- [Written task] Can you reproduce all of the rows below word for word, without changing anything?

- [Item-finding rows]
---
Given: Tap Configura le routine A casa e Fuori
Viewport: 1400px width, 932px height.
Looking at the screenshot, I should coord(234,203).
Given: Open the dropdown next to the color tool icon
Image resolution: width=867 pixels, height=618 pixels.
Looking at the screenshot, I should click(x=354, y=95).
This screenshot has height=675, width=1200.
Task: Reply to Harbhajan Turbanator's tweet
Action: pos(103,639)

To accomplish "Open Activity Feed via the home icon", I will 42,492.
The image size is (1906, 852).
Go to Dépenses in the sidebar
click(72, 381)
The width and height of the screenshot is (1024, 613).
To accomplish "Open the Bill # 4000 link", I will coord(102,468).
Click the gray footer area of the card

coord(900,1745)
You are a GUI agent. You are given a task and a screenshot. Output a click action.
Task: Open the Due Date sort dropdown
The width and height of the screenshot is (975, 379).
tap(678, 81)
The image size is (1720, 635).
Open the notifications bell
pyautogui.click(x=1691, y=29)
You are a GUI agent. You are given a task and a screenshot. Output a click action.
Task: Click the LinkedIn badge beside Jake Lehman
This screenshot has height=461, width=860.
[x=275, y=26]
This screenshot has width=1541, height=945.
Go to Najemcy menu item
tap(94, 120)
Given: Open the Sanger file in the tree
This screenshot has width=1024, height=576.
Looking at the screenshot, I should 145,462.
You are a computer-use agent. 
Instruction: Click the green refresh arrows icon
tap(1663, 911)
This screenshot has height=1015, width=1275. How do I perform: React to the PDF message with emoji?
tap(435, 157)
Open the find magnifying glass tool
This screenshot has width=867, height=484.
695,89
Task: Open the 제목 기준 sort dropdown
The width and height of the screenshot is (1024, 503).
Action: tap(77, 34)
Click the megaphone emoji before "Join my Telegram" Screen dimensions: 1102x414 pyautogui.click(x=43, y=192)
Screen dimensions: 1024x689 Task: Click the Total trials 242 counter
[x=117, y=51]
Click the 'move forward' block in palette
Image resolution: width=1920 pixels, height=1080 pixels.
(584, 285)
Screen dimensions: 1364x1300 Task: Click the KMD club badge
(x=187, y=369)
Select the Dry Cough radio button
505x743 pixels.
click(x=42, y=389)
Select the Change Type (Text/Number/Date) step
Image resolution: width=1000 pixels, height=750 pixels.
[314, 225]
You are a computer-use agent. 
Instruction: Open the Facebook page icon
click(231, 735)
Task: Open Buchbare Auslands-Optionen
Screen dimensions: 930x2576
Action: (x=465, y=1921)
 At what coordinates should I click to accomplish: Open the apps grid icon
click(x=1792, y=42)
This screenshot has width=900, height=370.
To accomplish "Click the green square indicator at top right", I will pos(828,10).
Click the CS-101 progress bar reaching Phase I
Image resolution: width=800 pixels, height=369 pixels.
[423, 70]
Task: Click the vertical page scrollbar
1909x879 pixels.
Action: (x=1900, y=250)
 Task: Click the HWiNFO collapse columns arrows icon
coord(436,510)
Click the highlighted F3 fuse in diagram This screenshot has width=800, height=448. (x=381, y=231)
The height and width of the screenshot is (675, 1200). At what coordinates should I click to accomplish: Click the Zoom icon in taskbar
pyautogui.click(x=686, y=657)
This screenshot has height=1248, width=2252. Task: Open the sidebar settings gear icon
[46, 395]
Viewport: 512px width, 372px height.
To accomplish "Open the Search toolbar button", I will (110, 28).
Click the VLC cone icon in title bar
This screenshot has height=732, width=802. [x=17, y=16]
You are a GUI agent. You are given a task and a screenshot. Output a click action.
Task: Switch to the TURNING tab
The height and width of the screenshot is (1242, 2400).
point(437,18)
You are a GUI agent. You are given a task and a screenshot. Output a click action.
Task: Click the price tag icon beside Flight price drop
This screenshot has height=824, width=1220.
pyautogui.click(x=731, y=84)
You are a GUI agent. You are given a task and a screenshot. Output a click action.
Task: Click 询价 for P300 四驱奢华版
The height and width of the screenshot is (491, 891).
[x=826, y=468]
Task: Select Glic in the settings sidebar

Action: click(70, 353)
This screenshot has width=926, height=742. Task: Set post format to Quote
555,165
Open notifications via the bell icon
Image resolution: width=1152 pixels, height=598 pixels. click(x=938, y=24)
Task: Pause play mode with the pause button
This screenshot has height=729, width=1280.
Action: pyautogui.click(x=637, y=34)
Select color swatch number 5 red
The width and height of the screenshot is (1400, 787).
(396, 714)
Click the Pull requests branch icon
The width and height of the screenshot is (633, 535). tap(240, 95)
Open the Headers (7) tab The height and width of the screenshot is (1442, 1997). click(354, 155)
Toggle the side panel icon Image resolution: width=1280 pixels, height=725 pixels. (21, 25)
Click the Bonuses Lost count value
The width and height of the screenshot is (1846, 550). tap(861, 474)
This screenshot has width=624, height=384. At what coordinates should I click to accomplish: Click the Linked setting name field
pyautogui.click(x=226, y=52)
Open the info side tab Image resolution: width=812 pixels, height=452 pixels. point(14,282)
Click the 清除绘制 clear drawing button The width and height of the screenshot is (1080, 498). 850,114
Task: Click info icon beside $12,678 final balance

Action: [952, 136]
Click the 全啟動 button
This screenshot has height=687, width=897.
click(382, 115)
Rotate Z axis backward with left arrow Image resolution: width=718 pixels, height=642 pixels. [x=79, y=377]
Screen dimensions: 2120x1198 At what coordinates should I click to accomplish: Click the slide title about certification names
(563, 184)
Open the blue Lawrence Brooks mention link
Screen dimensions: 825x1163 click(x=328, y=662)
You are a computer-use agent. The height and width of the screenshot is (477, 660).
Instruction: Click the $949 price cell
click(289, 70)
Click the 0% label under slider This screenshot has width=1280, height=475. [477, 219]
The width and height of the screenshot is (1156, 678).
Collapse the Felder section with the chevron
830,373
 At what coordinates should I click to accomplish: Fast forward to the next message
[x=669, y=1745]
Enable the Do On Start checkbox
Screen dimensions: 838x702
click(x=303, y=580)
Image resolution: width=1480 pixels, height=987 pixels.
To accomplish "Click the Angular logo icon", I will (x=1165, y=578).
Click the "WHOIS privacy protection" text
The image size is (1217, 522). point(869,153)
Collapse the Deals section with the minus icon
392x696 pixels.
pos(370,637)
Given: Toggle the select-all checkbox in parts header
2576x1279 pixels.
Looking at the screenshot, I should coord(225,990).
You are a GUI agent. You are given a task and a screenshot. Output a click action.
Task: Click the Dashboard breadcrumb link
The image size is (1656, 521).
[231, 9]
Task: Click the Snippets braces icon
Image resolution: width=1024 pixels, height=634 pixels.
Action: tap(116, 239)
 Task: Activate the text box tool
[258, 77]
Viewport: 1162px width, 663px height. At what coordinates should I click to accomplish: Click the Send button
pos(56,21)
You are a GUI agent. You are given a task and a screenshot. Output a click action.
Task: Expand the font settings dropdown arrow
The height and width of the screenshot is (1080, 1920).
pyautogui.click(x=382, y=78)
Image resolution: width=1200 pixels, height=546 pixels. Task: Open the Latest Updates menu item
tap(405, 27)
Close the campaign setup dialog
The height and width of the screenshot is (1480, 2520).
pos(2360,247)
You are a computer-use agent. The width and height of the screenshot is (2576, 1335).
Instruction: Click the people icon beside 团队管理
---
- [Response to this task]
Given: Tap Configura le routine A casa e Fuori
Viewport: 1400px width, 932px height.
Looking at the screenshot, I should coord(234,203).
Given: Open the dropdown next to the color tool icon
Image resolution: width=867 pixels, height=618 pixels.
Looking at the screenshot, I should click(x=354, y=95).
This screenshot has height=675, width=1200.
Task: Reply to Harbhajan Turbanator's tweet
Action: pos(103,639)

To accomplish "Open Activity Feed via the home icon", I will 42,492.
The image size is (1906, 852).
Go to Dépenses in the sidebar
click(72, 381)
The width and height of the screenshot is (1024, 613).
To accomplish "Open the Bill # 4000 link", I will coord(102,468).
Click the gray footer area of the card

coord(900,1745)
You are a GUI agent. You are given a task and a screenshot. Output a click action.
Task: Open the Due Date sort dropdown
The width and height of the screenshot is (975, 379).
tap(678, 81)
The image size is (1720, 635).
Open the notifications bell
pyautogui.click(x=1691, y=29)
You are a GUI agent. You are given a task and a screenshot. Output a click action.
Task: Click the LinkedIn badge beside Jake Lehman
This screenshot has height=461, width=860.
[x=275, y=26]
This screenshot has width=1541, height=945.
Go to Najemcy menu item
tap(94, 120)
Given: Open the Sanger file in the tree
This screenshot has width=1024, height=576.
Looking at the screenshot, I should 145,462.
You are a computer-use agent. 
Instruction: Click the green refresh arrows icon
tap(1663, 911)
This screenshot has height=1015, width=1275. How do I perform: React to the PDF message with emoji?
tap(435, 157)
Open the find magnifying glass tool
This screenshot has width=867, height=484.
695,89
Task: Open the 제목 기준 sort dropdown
The width and height of the screenshot is (1024, 503).
Action: tap(77, 34)
Click the megaphone emoji before "Join my Telegram" Screen dimensions: 1102x414 pyautogui.click(x=43, y=192)
Screen dimensions: 1024x689 Task: Click the Total trials 242 counter
[x=117, y=51]
Click the 'move forward' block in palette
Image resolution: width=1920 pixels, height=1080 pixels.
(584, 285)
Screen dimensions: 1364x1300 Task: Click the KMD club badge
(x=187, y=369)
Select the Dry Cough radio button
505x743 pixels.
click(x=42, y=389)
Select the Change Type (Text/Number/Date) step
Image resolution: width=1000 pixels, height=750 pixels.
[314, 225]
You are a computer-use agent. 
Instruction: Open the Facebook page icon
click(231, 735)
Task: Open Buchbare Auslands-Optionen
Screen dimensions: 930x2576
Action: (x=465, y=1921)
 At what coordinates should I click to accomplish: Open the apps grid icon
click(x=1792, y=42)
This screenshot has width=900, height=370.
To accomplish "Click the green square indicator at top right", I will pos(828,10).
Click the CS-101 progress bar reaching Phase I
Image resolution: width=800 pixels, height=369 pixels.
[423, 70]
Task: Click the vertical page scrollbar
1909x879 pixels.
Action: (x=1900, y=250)
 Task: Click the HWiNFO collapse columns arrows icon
coord(436,510)
Click the highlighted F3 fuse in diagram This screenshot has width=800, height=448. (x=381, y=231)
The height and width of the screenshot is (675, 1200). At what coordinates should I click to accomplish: Click the Zoom icon in taskbar
pyautogui.click(x=686, y=657)
This screenshot has height=1248, width=2252. Task: Open the sidebar settings gear icon
[46, 395]
Viewport: 512px width, 372px height.
To accomplish "Open the Search toolbar button", I will (110, 28).
Click the VLC cone icon in title bar
This screenshot has height=732, width=802. [x=17, y=16]
You are a GUI agent. You are given a task and a screenshot. Output a click action.
Task: Switch to the TURNING tab
The height and width of the screenshot is (1242, 2400).
point(437,18)
You are a GUI agent. You are given a task and a screenshot. Output a click action.
Task: Click the price tag icon beside Flight price drop
This screenshot has height=824, width=1220.
pyautogui.click(x=731, y=84)
You are a GUI agent. You are given a task and a screenshot. Output a click action.
Task: Click 询价 for P300 四驱奢华版
The height and width of the screenshot is (491, 891).
[x=826, y=468]
Task: Select Glic in the settings sidebar

Action: click(70, 353)
This screenshot has width=926, height=742. Task: Set post format to Quote
555,165
Open notifications via the bell icon
Image resolution: width=1152 pixels, height=598 pixels. click(x=938, y=24)
Task: Pause play mode with the pause button
This screenshot has height=729, width=1280.
Action: pyautogui.click(x=637, y=34)
Select color swatch number 5 red
The width and height of the screenshot is (1400, 787).
(396, 714)
Click the Pull requests branch icon
The width and height of the screenshot is (633, 535). tap(240, 95)
Open the Headers (7) tab The height and width of the screenshot is (1442, 1997). click(354, 155)
Toggle the side panel icon Image resolution: width=1280 pixels, height=725 pixels. (21, 25)
Click the Bonuses Lost count value
The width and height of the screenshot is (1846, 550). tap(861, 474)
This screenshot has width=624, height=384. At what coordinates should I click to accomplish: Click the Linked setting name field
pyautogui.click(x=226, y=52)
Open the info side tab Image resolution: width=812 pixels, height=452 pixels. point(14,282)
Click the 清除绘制 clear drawing button The width and height of the screenshot is (1080, 498). 850,114
Task: Click info icon beside $12,678 final balance

Action: [952, 136]
Click the 全啟動 button
This screenshot has height=687, width=897.
click(382, 115)
Rotate Z axis backward with left arrow Image resolution: width=718 pixels, height=642 pixels. [x=79, y=377]
Screen dimensions: 2120x1198 At what coordinates should I click to accomplish: Click the slide title about certification names
(563, 184)
Open the blue Lawrence Brooks mention link
Screen dimensions: 825x1163 click(x=328, y=662)
You are a computer-use agent. The height and width of the screenshot is (477, 660).
Instruction: Click the $949 price cell
click(289, 70)
Click the 0% label under slider This screenshot has width=1280, height=475. [477, 219]
The width and height of the screenshot is (1156, 678).
Collapse the Felder section with the chevron
830,373
 At what coordinates should I click to accomplish: Fast forward to the next message
[x=669, y=1745]
Enable the Do On Start checkbox
Screen dimensions: 838x702
click(x=303, y=580)
Image resolution: width=1480 pixels, height=987 pixels.
To accomplish "Click the Angular logo icon", I will (x=1165, y=578).
Click the "WHOIS privacy protection" text
The image size is (1217, 522). point(869,153)
Collapse the Deals section with the minus icon
392x696 pixels.
pos(370,637)
Given: Toggle the select-all checkbox in parts header
2576x1279 pixels.
Looking at the screenshot, I should coord(225,990).
You are a GUI agent. You are given a task and a screenshot. Output a click action.
Task: Click the Dashboard breadcrumb link
The image size is (1656, 521).
[231, 9]
Task: Click the Snippets braces icon
Image resolution: width=1024 pixels, height=634 pixels.
Action: tap(116, 239)
 Task: Activate the text box tool
[258, 77]
Viewport: 1162px width, 663px height. At what coordinates should I click to accomplish: Click the Send button
pos(56,21)
You are a GUI agent. You are given a task and a screenshot. Output a click action.
Task: Expand the font settings dropdown arrow
The height and width of the screenshot is (1080, 1920).
pyautogui.click(x=382, y=78)
Image resolution: width=1200 pixels, height=546 pixels. Task: Open the Latest Updates menu item
tap(405, 27)
Close the campaign setup dialog
The height and width of the screenshot is (1480, 2520).
pos(2360,247)
You are a computer-use agent. The width and height of the screenshot is (2576, 1335).
Instruction: Click the people icon beside 团队管理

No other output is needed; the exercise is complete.